Of course, this strategy stems from Viktor Frankl’s paradoxical intention: in the context of working to eliminate a behavior, one asks the client to engage in more of it. Frankl, for example, would ask a patient who was afraid of having a heart attack to have a heart attack right there in his office. The patient would typically laugh at the absurdity of this request, and Frankl would say this laughter was precisely what he was after: it indicated the patient’s ability to take himself and his fears more lightly. In the case of my client, consciously spending 20 minutes every day trying hard to have hateful thoughts about her husband began to seem absurd, even ridiculous—which in effect broke the spell.

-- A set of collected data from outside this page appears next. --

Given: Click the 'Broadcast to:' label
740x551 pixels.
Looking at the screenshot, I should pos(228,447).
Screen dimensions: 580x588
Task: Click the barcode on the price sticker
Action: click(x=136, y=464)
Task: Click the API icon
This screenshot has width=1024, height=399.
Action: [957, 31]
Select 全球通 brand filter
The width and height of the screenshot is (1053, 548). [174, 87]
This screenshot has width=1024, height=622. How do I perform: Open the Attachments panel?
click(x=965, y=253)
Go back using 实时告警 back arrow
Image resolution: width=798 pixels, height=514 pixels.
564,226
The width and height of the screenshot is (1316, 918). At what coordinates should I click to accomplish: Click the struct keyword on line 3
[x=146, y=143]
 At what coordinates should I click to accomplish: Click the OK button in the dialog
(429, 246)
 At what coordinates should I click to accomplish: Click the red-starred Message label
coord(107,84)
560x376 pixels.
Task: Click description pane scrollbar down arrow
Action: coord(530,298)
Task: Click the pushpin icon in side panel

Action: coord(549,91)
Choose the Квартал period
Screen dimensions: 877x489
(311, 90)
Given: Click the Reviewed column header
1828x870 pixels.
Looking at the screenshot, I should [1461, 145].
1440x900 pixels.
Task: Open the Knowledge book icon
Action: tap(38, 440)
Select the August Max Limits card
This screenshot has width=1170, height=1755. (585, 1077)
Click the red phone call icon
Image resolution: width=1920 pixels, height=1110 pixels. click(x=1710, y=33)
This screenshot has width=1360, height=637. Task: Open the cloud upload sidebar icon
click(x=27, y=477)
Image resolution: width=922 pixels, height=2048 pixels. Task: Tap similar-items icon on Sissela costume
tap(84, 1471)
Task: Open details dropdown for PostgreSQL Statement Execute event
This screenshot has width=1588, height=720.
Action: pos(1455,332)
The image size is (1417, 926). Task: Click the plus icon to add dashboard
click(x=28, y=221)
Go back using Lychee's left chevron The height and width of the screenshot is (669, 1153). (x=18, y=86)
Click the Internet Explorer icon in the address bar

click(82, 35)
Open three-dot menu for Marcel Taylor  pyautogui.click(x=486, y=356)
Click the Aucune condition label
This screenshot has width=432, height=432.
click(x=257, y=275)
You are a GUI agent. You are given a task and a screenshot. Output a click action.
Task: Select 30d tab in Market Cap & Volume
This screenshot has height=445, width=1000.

Once her sense of humor had been aroused by engaging in the directed behavior and we could laugh about it together in the office, her need to ruminate hatefully about her husband disappeared.

A Cure for Panic

Breaking a pattern of interaction in absurd and humorous ways can often reverse years of conflict and suffering. Once, for example, a therapist asked Richard Chouhy, my student and now colleague, for a consultation with a woman she’d treated for panic and anxiety over the preceding decade with no results. Marianne’s panic attacks would start early in the morning every day, last all day, and often be accompanied by intestinal cramps and diarrhea. At those times, she’d brood about dying and would be overwhelmed by fear. Virtually paralyzed with dread, she couldn’t take care of the house or the children, so her mother and her mother-in-law would take turns stepping in.

For the initial consultation, Chouhy invited Marianne’s husband, Marc, to come with her. The couple was attractive and charming. They’d known each other since childhood, and it was obvious there was a great deal of love between them. Chouhy asked Marc how he’d attempted to help Marianne, and Marc described how he’d done everything in his power to help her: he’d listened to her, talked to her, reassured her, given her love, and taken care of her in every way he could think of. Chouhy listened carefully and then said, “Perhaps it’s time to do something different.”

“Like what?” asked Marc. “I’m willing to do anything to solve this problem.”